◆ Source passage
The Peoples’ News

The news industry is one that is undergoing a constant evolution. From word of mouth to the printed press, and on to radio, televised, and digital media, the art of spreading the word has changed enormously throughout its lifetime.

Nowadays, another dimension of news has come to the fore: The social dimension.

Most Americans, and indeed most people with access to news coverage all around the world, are most familiar with a type of news reporting that is presented in a kind of lecture-oriented format. Stories, at least those sent to press by major news organizations, are usually very factual and objective, and tend to follow a common pattern. Now, these are good things to have in such a crucial and informative media source, don’t get me wrong. But if you look at the broader, grander scale of the news industry, this kind of media is something of an anomaly.

Back in the 19th century, and even well before, news was spread by gossip, word on the street, and pamphleteering. One could make a case, as Tom Standage, business editor at the Economist does, that early American revolutionaries like Benjamin Franklin and Thomas Paine were essentially low-tech bloggers, using pamphlets and propagandistic methods to spread the news. Before such technology as the radio or television emerged (making competitive news creation prohibitively expensive for most), news was communicated largely by coffee shop conversations and pamphlets handed out on the street. News then was much more partisan and was fully conscious of this fact.

Surprisingly enough, technological advancement seems to be bringing the news back to this kind of media, and away from what 19th century press developed into. In other words, moving forward in tech is bringing us back in time.

That’s not to say that this is a bad thing! As the internet becomes more and more pervasive, and more and more people begin using it to discuss and spread ideas (as I’m doing now), the news will gradually be taken out of the hands of the few and become produced by the many. Already, sites like Twitter and Facebook (both of which can be linked to this article at the bottom of the page) allow people of all kinds to share events and discussions with friends. In fact, the news of the death of Osama bin Laden was first publicized accidentally by a Pakistani man tweeting about the events unfolding near his home.

◆ Problems to solve
A: According to the news article, who first made public the news of Osama bin Laden's death?
B: Return the stretch of the news article from "The news industry is" through "throughout its lifetime.", copied word for word.
The material that comes next isn't needed.

◆ Given material
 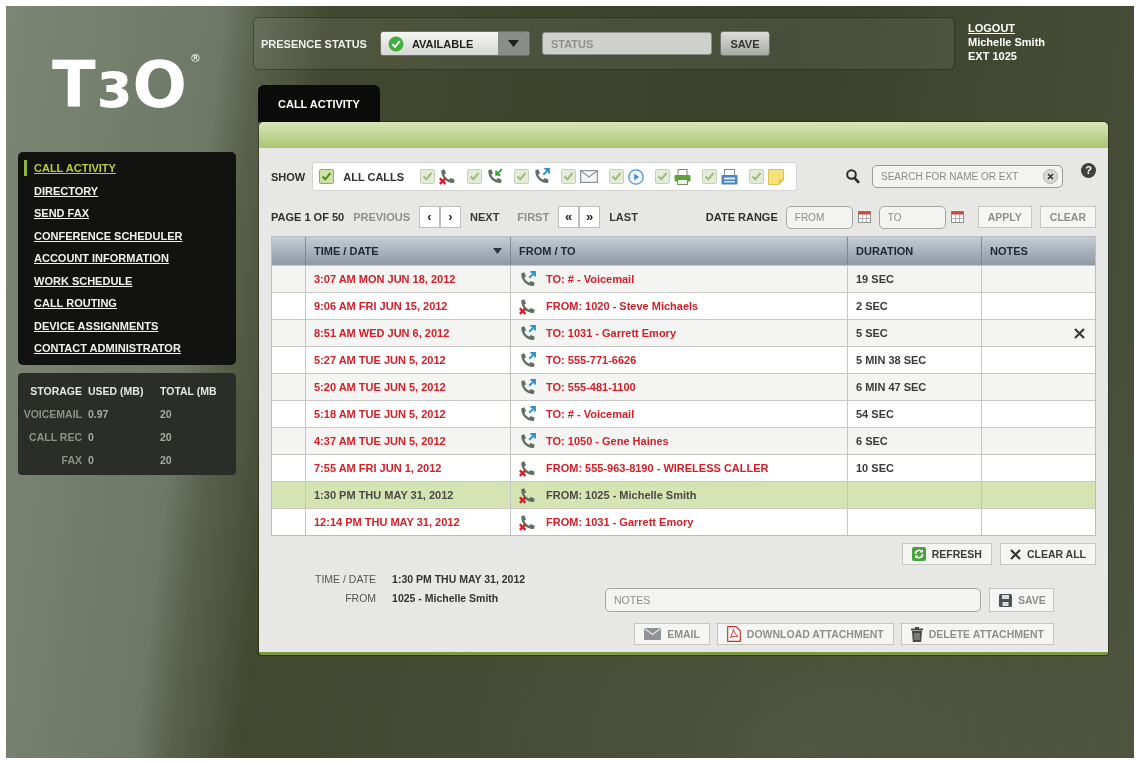 I want to click on next-page-button: ›, so click(x=450, y=217).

◆ Solutions by task
A: A Pakistani man, tweeting about the events unfolding near his home.

B:
The news industry is one that is undergoing a constant evolution. From word of mouth to the printed press, and on to radio, televised, and digital media, the art of spreading the word has changed enormously throughout its lifetime.